Provide an exact transcription of all the records.

- Entries supplied -
= Beginning of Section =
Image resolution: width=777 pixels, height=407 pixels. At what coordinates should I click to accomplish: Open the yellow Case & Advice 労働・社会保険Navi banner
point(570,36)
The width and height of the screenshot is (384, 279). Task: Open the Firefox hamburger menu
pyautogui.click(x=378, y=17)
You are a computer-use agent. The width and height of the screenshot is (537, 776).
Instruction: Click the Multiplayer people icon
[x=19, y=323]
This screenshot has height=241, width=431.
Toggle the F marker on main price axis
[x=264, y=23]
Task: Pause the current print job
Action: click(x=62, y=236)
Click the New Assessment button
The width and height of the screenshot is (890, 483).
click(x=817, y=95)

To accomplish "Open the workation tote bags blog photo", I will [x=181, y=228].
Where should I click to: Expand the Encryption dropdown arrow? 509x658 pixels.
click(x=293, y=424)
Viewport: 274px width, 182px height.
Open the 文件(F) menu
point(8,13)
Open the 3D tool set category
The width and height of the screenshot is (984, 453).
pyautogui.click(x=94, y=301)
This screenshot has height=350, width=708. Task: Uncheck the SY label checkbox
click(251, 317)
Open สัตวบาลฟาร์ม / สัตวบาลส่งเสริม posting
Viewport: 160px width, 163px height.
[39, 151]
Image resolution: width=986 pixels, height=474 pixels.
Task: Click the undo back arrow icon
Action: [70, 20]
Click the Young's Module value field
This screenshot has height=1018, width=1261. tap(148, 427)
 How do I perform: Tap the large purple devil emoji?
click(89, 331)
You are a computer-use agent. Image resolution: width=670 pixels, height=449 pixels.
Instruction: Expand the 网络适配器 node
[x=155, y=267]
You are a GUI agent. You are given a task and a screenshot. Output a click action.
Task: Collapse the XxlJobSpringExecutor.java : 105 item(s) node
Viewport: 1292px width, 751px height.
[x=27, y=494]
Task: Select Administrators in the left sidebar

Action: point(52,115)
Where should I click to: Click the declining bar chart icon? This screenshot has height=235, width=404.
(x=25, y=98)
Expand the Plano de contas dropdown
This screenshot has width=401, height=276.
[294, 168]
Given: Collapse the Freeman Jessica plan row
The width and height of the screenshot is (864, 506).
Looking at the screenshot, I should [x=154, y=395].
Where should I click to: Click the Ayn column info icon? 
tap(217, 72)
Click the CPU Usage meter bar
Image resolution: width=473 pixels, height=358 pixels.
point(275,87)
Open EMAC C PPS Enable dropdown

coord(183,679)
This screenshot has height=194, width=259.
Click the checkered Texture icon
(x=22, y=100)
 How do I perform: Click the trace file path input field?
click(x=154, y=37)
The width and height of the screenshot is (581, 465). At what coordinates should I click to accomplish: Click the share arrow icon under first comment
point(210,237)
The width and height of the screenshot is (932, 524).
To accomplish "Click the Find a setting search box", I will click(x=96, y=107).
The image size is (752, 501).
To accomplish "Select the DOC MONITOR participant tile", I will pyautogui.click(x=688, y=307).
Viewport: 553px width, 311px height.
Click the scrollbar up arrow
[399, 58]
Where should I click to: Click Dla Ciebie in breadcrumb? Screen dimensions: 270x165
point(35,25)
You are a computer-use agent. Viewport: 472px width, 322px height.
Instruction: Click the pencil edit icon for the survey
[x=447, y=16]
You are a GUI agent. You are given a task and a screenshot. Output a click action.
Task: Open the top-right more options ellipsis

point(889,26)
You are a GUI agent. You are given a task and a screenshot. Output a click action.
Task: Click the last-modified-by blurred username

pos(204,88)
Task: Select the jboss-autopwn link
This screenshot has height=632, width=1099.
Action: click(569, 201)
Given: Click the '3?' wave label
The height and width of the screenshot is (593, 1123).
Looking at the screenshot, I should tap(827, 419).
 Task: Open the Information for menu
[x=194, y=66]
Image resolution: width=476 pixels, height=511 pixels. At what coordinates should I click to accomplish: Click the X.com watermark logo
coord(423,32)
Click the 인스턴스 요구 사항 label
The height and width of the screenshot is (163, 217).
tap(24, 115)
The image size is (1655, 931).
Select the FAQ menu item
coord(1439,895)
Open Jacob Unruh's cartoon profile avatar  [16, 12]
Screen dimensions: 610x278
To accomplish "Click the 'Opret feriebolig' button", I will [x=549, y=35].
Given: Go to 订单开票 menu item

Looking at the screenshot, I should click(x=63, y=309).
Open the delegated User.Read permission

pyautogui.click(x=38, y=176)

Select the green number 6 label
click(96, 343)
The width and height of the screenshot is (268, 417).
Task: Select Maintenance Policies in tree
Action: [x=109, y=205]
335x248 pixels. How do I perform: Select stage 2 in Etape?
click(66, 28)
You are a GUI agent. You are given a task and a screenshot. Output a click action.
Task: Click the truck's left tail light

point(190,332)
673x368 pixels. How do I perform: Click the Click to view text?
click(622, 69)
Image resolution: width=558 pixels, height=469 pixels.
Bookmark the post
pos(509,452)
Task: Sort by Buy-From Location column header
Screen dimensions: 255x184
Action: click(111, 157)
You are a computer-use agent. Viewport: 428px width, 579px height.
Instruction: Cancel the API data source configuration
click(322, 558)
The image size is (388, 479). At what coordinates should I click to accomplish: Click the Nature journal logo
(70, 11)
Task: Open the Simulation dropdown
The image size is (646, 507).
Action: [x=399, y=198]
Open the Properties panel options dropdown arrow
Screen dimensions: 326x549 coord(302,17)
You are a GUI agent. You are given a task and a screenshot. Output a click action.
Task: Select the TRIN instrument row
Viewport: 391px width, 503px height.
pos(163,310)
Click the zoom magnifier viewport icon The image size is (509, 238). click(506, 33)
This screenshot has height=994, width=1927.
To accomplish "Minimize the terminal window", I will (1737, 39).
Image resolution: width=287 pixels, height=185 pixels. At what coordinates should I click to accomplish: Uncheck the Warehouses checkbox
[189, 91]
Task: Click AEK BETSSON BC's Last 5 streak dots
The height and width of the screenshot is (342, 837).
= End of Section =
- Answer to this problem -
Image resolution: width=777 pixels, height=407 pixels. At what coordinates should I click to accomplish: Open the yellow Case & Advice 労働・社会保険Navi banner
point(570,36)
The width and height of the screenshot is (384, 279). Task: Open the Firefox hamburger menu
pyautogui.click(x=378, y=17)
You are a computer-use agent. The width and height of the screenshot is (537, 776).
Instruction: Click the Multiplayer people icon
[x=19, y=323]
This screenshot has height=241, width=431.
Toggle the F marker on main price axis
[x=264, y=23]
Task: Pause the current print job
Action: click(x=62, y=236)
Click the New Assessment button
The width and height of the screenshot is (890, 483).
click(x=817, y=95)

To accomplish "Open the workation tote bags blog photo", I will [x=181, y=228].
Where should I click to: Expand the Encryption dropdown arrow? 509x658 pixels.
click(x=293, y=424)
Viewport: 274px width, 182px height.
Open the 文件(F) menu
point(8,13)
Open the 3D tool set category
The width and height of the screenshot is (984, 453).
pyautogui.click(x=94, y=301)
This screenshot has height=350, width=708. Task: Uncheck the SY label checkbox
click(251, 317)
Open สัตวบาลฟาร์ม / สัตวบาลส่งเสริม posting
Viewport: 160px width, 163px height.
[39, 151]
Image resolution: width=986 pixels, height=474 pixels.
Task: Click the undo back arrow icon
Action: [70, 20]
Click the Young's Module value field
This screenshot has height=1018, width=1261. tap(148, 427)
 How do I perform: Tap the large purple devil emoji?
click(89, 331)
You are a computer-use agent. Image resolution: width=670 pixels, height=449 pixels.
Instruction: Expand the 网络适配器 node
[x=155, y=267]
You are a GUI agent. You are given a task and a screenshot. Output a click action.
Task: Collapse the XxlJobSpringExecutor.java : 105 item(s) node
Viewport: 1292px width, 751px height.
[x=27, y=494]
Task: Select Administrators in the left sidebar

Action: point(52,115)
Where should I click to: Click the declining bar chart icon? This screenshot has height=235, width=404.
(x=25, y=98)
Expand the Plano de contas dropdown
This screenshot has width=401, height=276.
[294, 168]
Given: Collapse the Freeman Jessica plan row
The width and height of the screenshot is (864, 506).
Looking at the screenshot, I should [x=154, y=395].
Where should I click to: Click the Ayn column info icon? 
tap(217, 72)
Click the CPU Usage meter bar
Image resolution: width=473 pixels, height=358 pixels.
point(275,87)
Open EMAC C PPS Enable dropdown

coord(183,679)
This screenshot has height=194, width=259.
Click the checkered Texture icon
(x=22, y=100)
 How do I perform: Click the trace file path input field?
click(x=154, y=37)
The width and height of the screenshot is (581, 465). At what coordinates should I click to accomplish: Click the share arrow icon under first comment
point(210,237)
The width and height of the screenshot is (932, 524).
To accomplish "Click the Find a setting search box", I will click(x=96, y=107).
The image size is (752, 501).
To accomplish "Select the DOC MONITOR participant tile", I will pyautogui.click(x=688, y=307).
Viewport: 553px width, 311px height.
Click the scrollbar up arrow
[399, 58]
Where should I click to: Click Dla Ciebie in breadcrumb? Screen dimensions: 270x165
point(35,25)
You are a computer-use agent. Viewport: 472px width, 322px height.
Instruction: Click the pencil edit icon for the survey
[x=447, y=16]
You are a GUI agent. You are given a task and a screenshot. Output a click action.
Task: Open the top-right more options ellipsis

point(889,26)
You are a GUI agent. You are given a task and a screenshot. Output a click action.
Task: Click the last-modified-by blurred username

pos(204,88)
Task: Select the jboss-autopwn link
This screenshot has height=632, width=1099.
Action: click(569, 201)
Given: Click the '3?' wave label
The height and width of the screenshot is (593, 1123).
Looking at the screenshot, I should tap(827, 419).
 Task: Open the Information for menu
[x=194, y=66]
Image resolution: width=476 pixels, height=511 pixels. At what coordinates should I click to accomplish: Click the X.com watermark logo
coord(423,32)
Click the 인스턴스 요구 사항 label
The height and width of the screenshot is (163, 217).
tap(24, 115)
The image size is (1655, 931).
Select the FAQ menu item
coord(1439,895)
Open Jacob Unruh's cartoon profile avatar  [16, 12]
Screen dimensions: 610x278
To accomplish "Click the 'Opret feriebolig' button", I will [x=549, y=35].
Given: Go to 订单开票 menu item

Looking at the screenshot, I should click(x=63, y=309).
Open the delegated User.Read permission

pyautogui.click(x=38, y=176)

Select the green number 6 label
click(96, 343)
The width and height of the screenshot is (268, 417).
Task: Select Maintenance Policies in tree
Action: [x=109, y=205]
335x248 pixels. How do I perform: Select stage 2 in Etape?
click(66, 28)
You are a GUI agent. You are given a task and a screenshot. Output a click action.
Task: Click the truck's left tail light

point(190,332)
673x368 pixels. How do I perform: Click the Click to view text?
click(622, 69)
Image resolution: width=558 pixels, height=469 pixels.
Bookmark the post
pos(509,452)
Task: Sort by Buy-From Location column header
Screen dimensions: 255x184
Action: click(111, 157)
You are a computer-use agent. Viewport: 428px width, 579px height.
Instruction: Cancel the API data source configuration
click(322, 558)
The image size is (388, 479). At what coordinates should I click to accomplish: Click the Nature journal logo
(70, 11)
Task: Open the Simulation dropdown
The image size is (646, 507).
Action: [x=399, y=198]
Open the Properties panel options dropdown arrow
Screen dimensions: 326x549 coord(302,17)
You are a GUI agent. You are given a task and a screenshot. Output a click action.
Task: Select the TRIN instrument row
Viewport: 391px width, 503px height.
pos(163,310)
Click the zoom magnifier viewport icon The image size is (509, 238). click(506, 33)
This screenshot has height=994, width=1927.
To accomplish "Minimize the terminal window", I will (1737, 39).
Image resolution: width=287 pixels, height=185 pixels. At what coordinates should I click to accomplish: Uncheck the Warehouses checkbox
[189, 91]
Task: Click AEK BETSSON BC's Last 5 streak dots
The height and width of the screenshot is (342, 837).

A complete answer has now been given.